Meet the Labbers: Grace Leslie

Margaret Evans/MIT Media Lab

In our ongoing audio series, Meet the Labbers, we hear people from all roles across the Media Lab talk about what they do and why they do it.

Today, meet Grace Leslie. 

"My name is Grace Leslie, and I’m a visiting scientist in the Affective Computing group. I am a neuroscientist and also a musician, and I’ve been focusing on incorporating neuroscience experiment into my performance practice as an electronic musician and also doing affective computing studies as well.

I developed a new technique to convert brain waves into music. Then it became this way of learning how to manipulate brainwaves so that it would create different musical effects—so just different sounds that we can perform with. And then it became this way of learning how to connect the way that feels in the body and in the mind, with the sound that’s being produced. So, just like you would discover a musical instrument sitting on a table and you learn how to kind of adapt your body and your behavior to be able to get a certain sound out of that instrument, I developed a way to use my own brain and body as that instrument and learn how to create different kinds of sounds with it.

At the Media Lab, there really was this ‘aha’ moment.

The music that you’re hearing right now is called Vessels, a combination of a kind of underlying drone sound that’s being produced by my brainwaves and also a sonified heartbeat that’s producing this very slow pulse that you can hear.
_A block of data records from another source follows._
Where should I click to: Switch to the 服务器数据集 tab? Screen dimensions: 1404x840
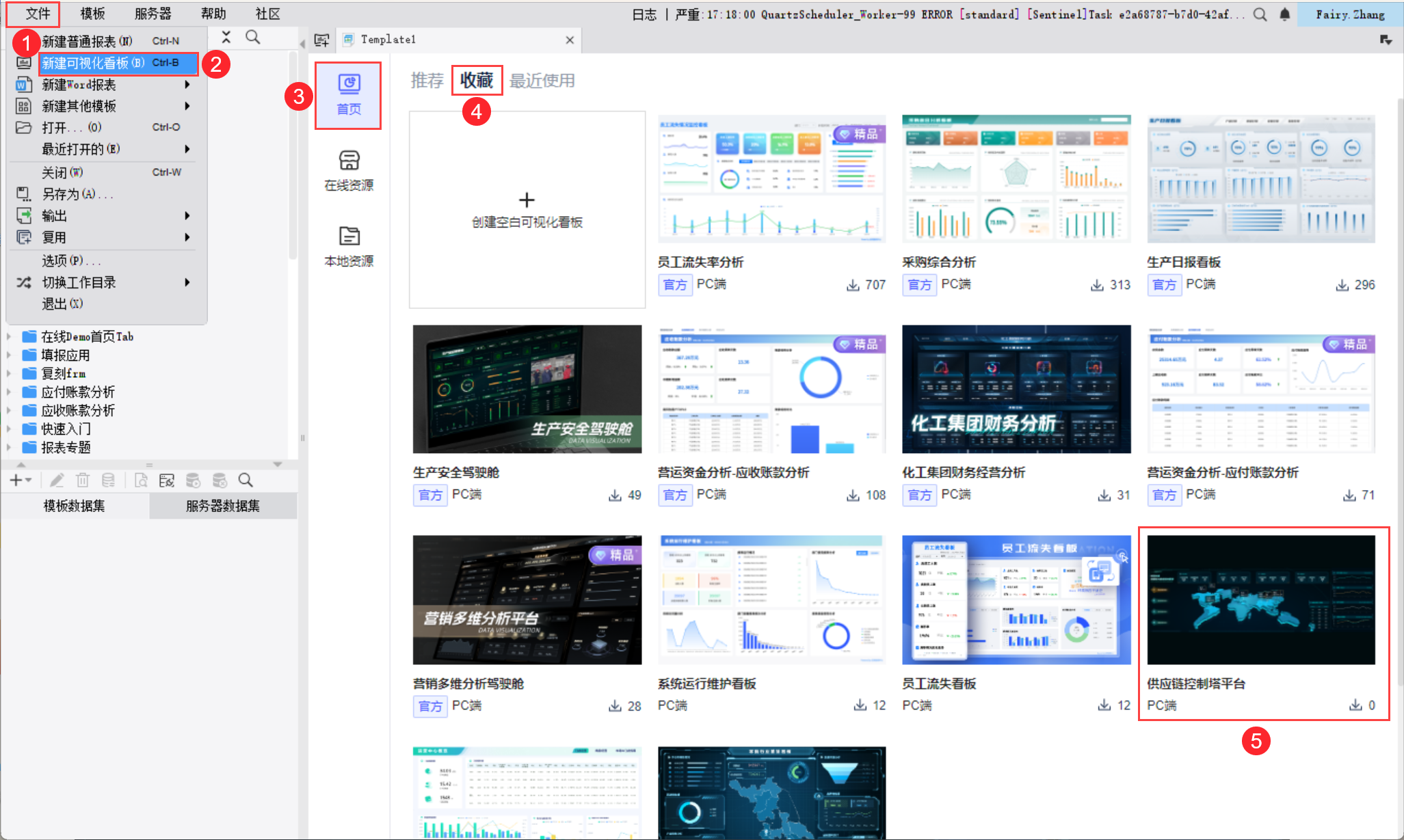(x=223, y=506)
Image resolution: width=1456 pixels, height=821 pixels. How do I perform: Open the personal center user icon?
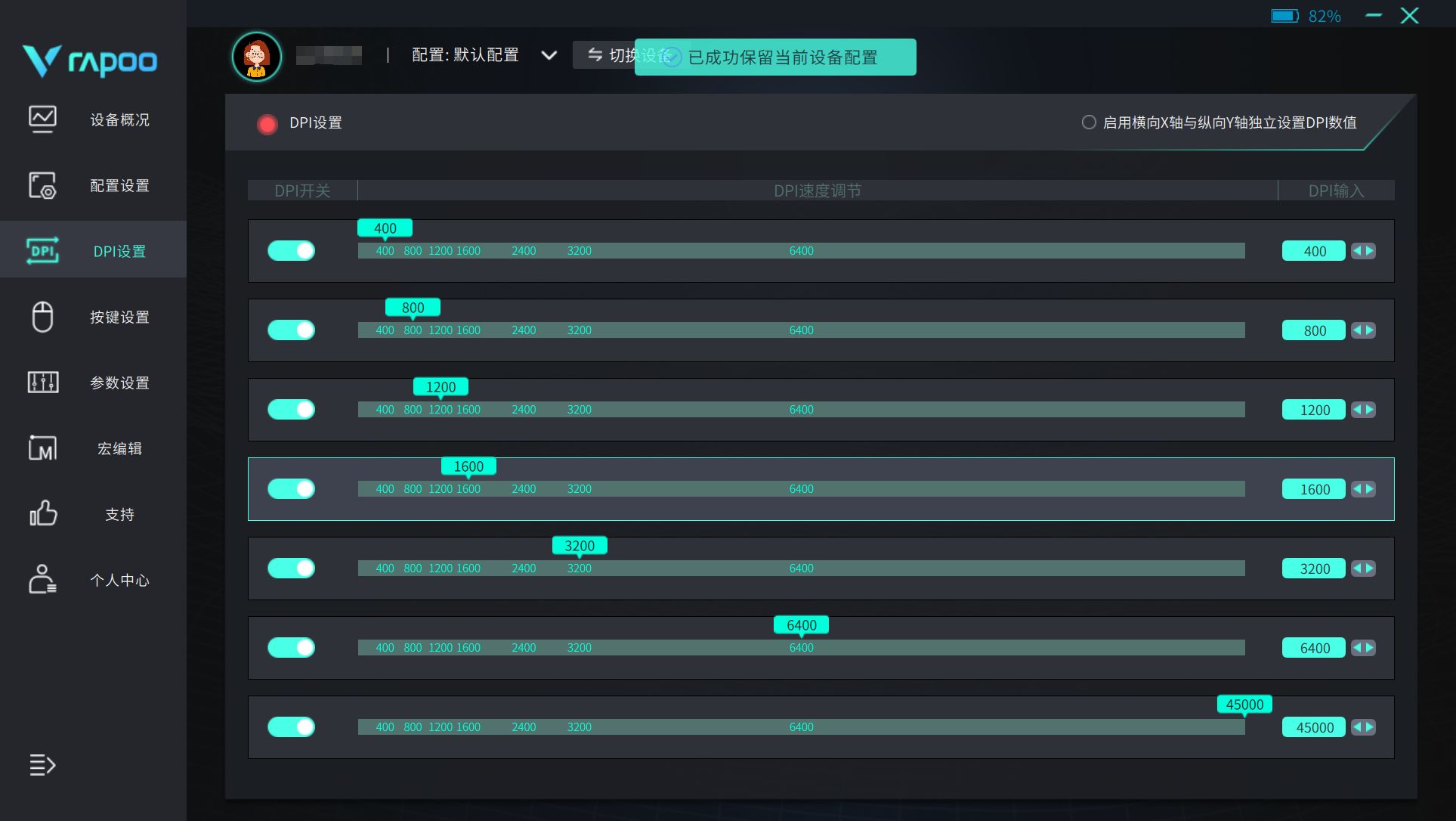[42, 580]
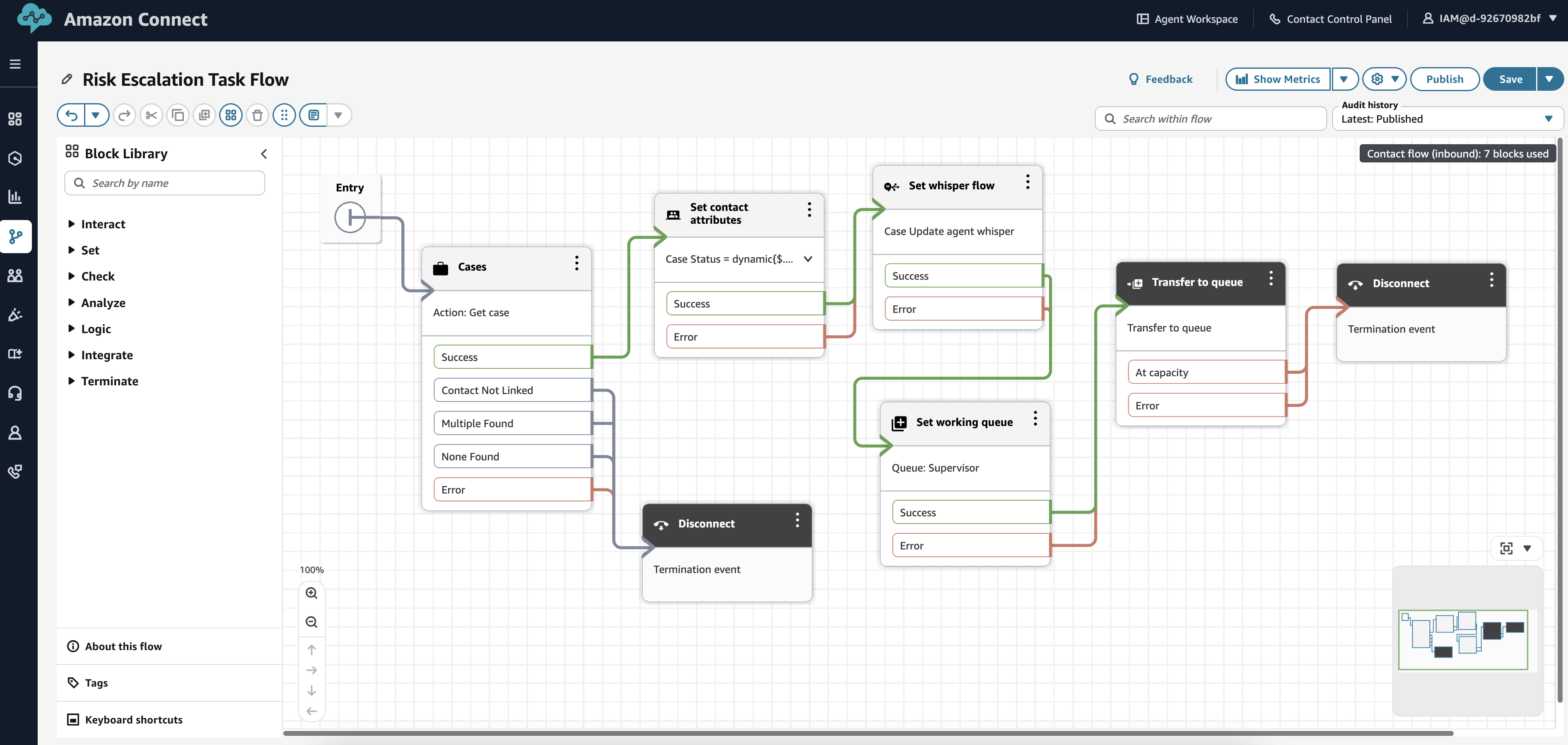Click the Feedback link

(1161, 79)
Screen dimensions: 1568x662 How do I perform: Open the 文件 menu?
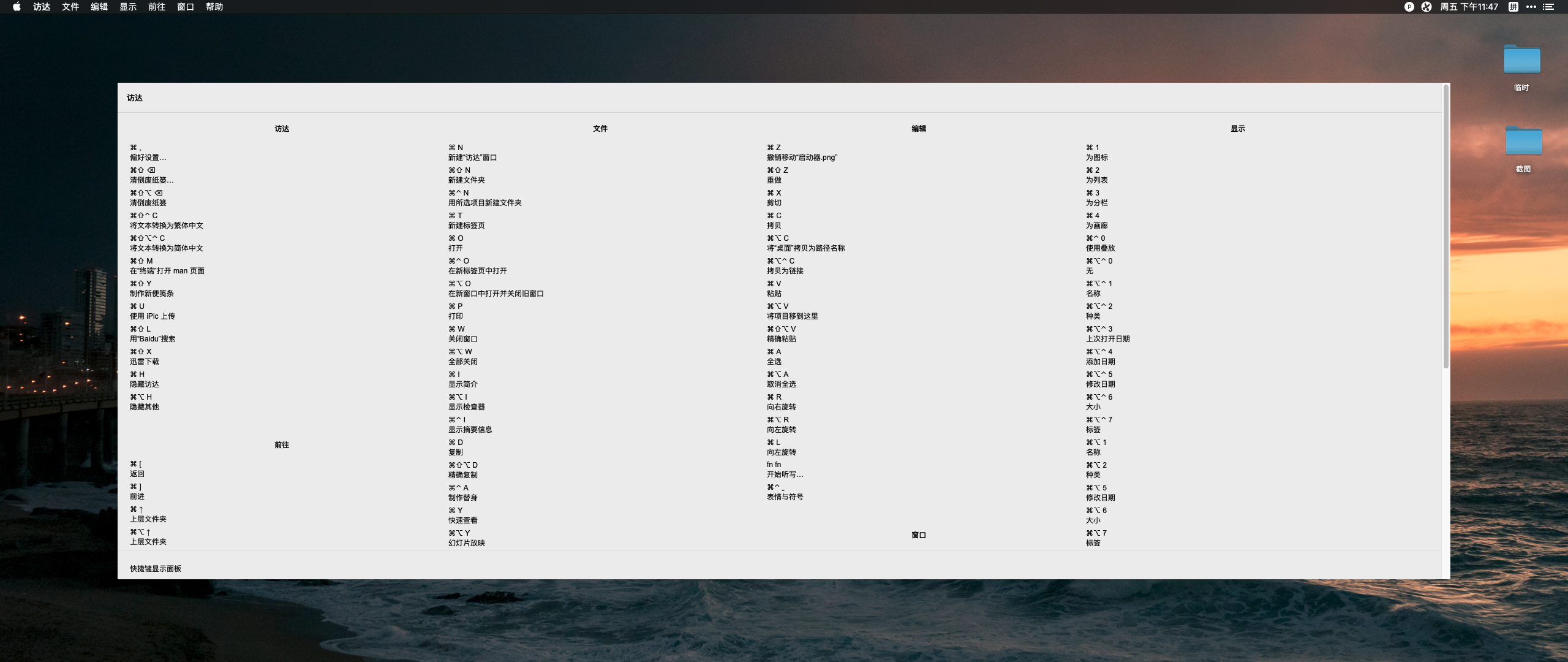tap(70, 7)
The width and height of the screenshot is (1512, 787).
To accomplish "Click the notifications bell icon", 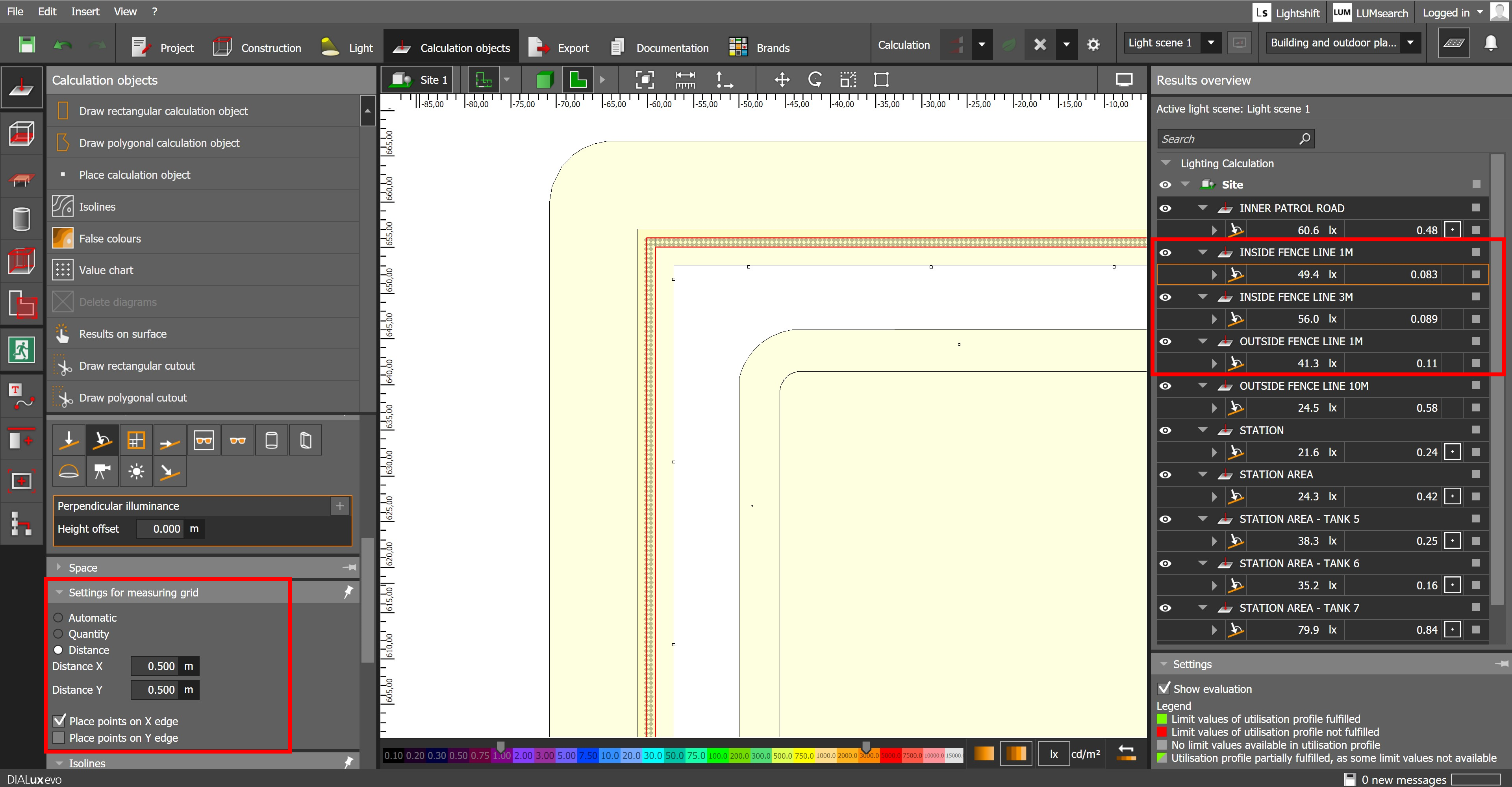I will (x=1490, y=43).
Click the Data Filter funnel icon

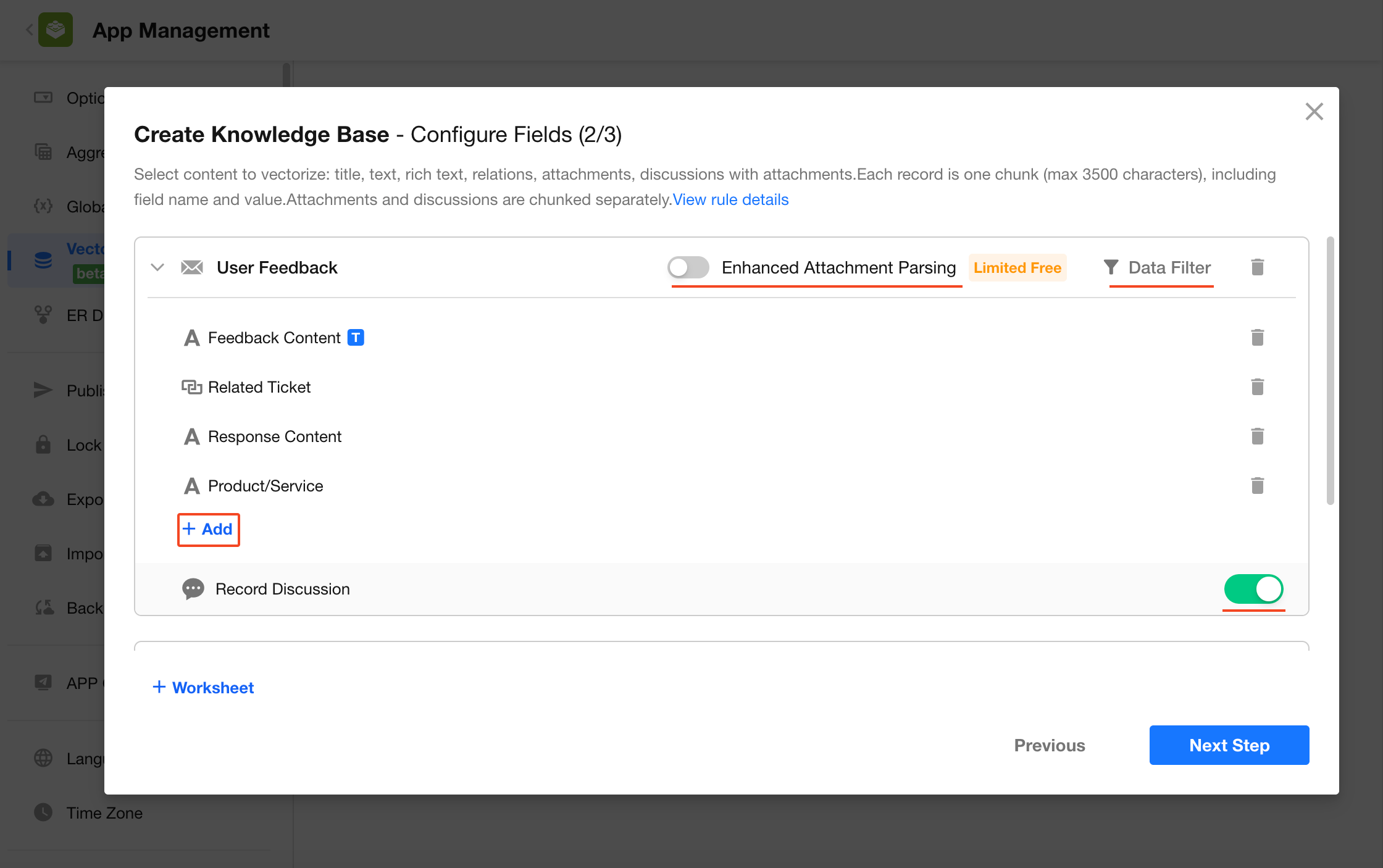1111,267
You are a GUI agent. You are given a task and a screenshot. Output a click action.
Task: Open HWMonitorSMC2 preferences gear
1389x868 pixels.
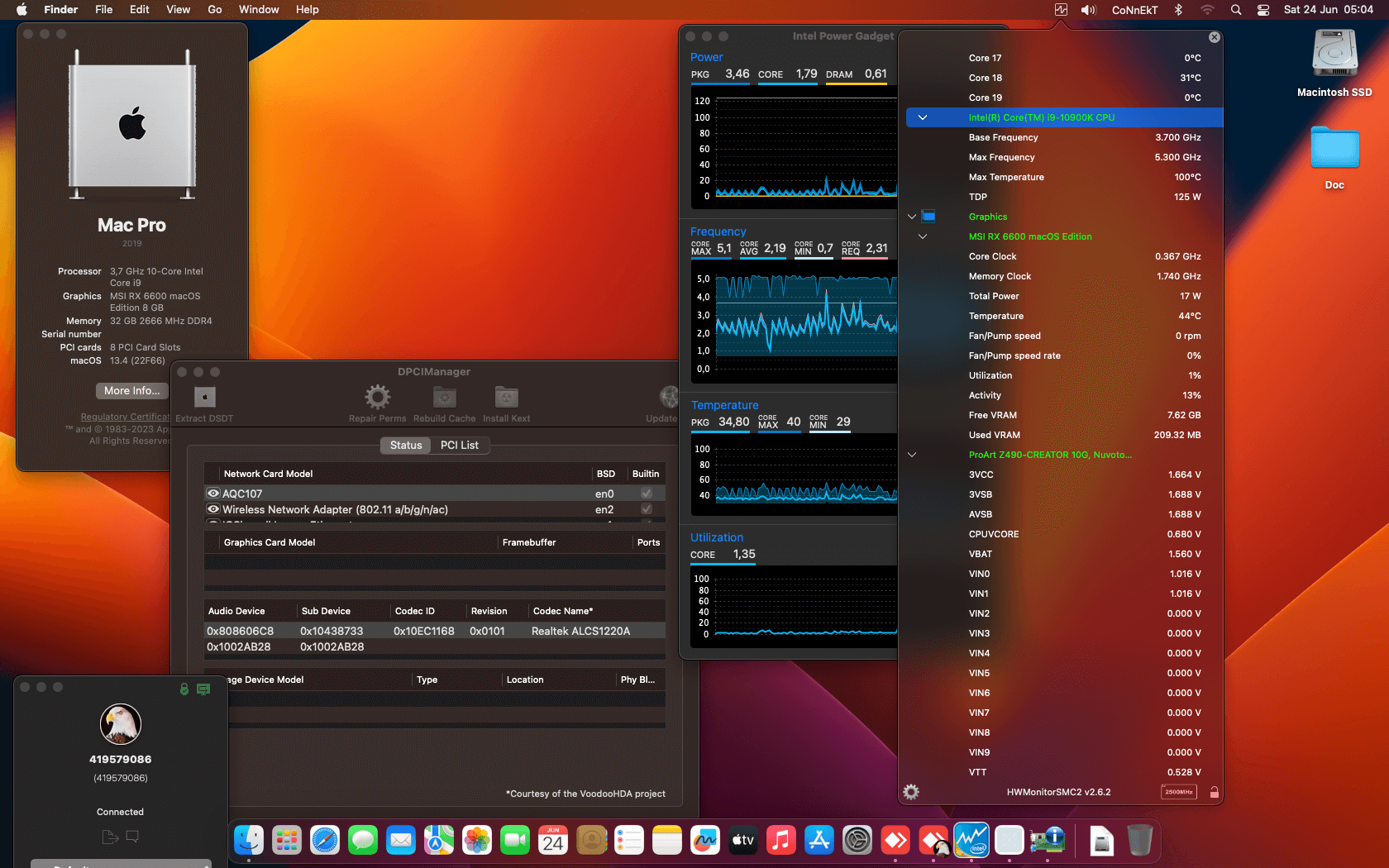click(x=911, y=791)
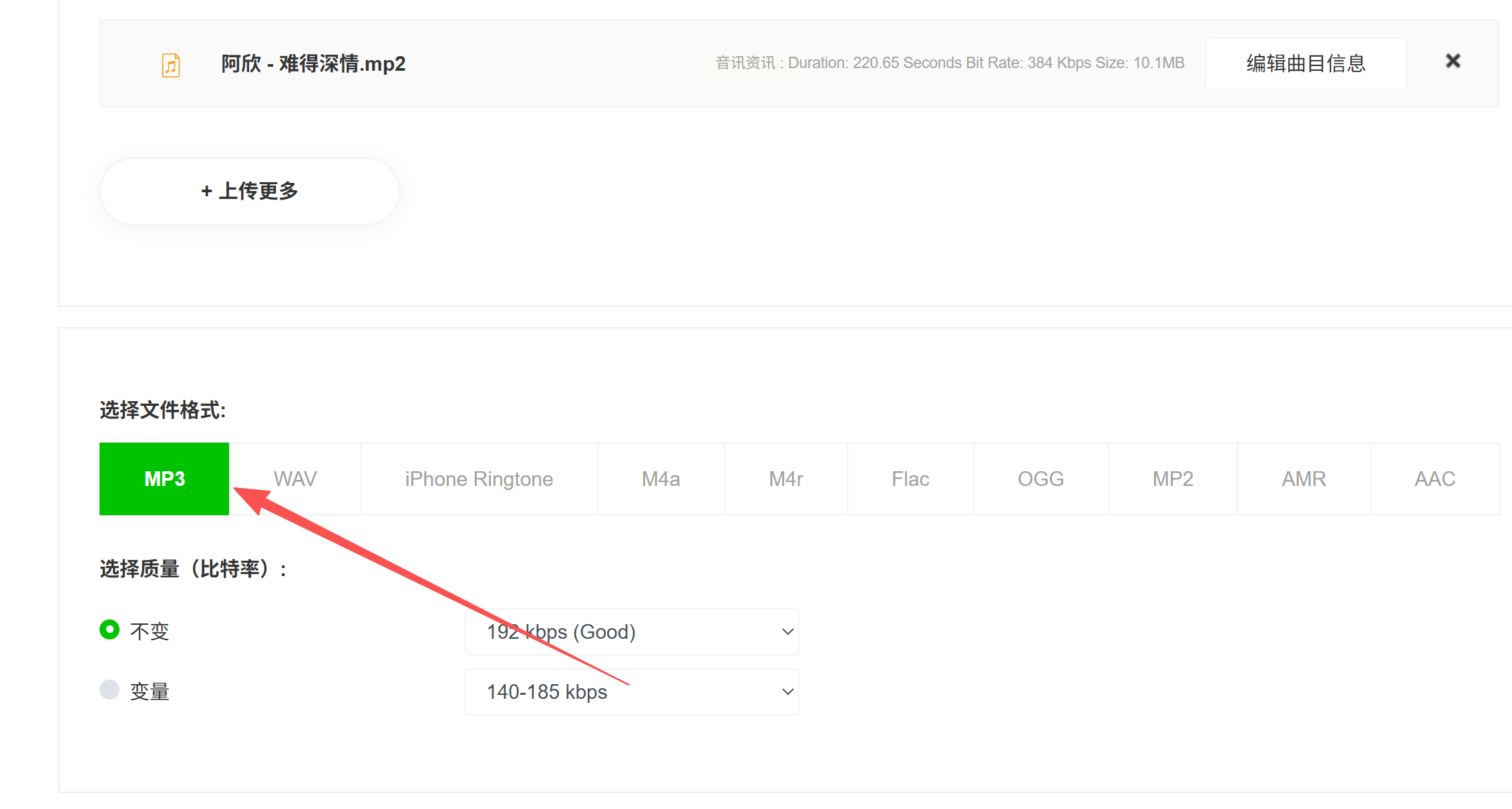1512x809 pixels.
Task: Choose AAC format tab
Action: click(1435, 479)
And then I’m improvising with flute and electronics on top of that.

When I first got to the Media Lab, I was bombarded with all of this new way of thinking, for me, because my first background was in music, my second background was in science. But then there was this very new world that was very much focused on design and human-computer interaction. I think it changed the direction that I took my work in that it became much more important to me that there were going to be ways of applying this in the real world. I’ve been exposed to so many different aesthetic ideas and also scientific ones that I never would’ve thought of. Being at the Media Lab, there really was this ‘aha’ moment.”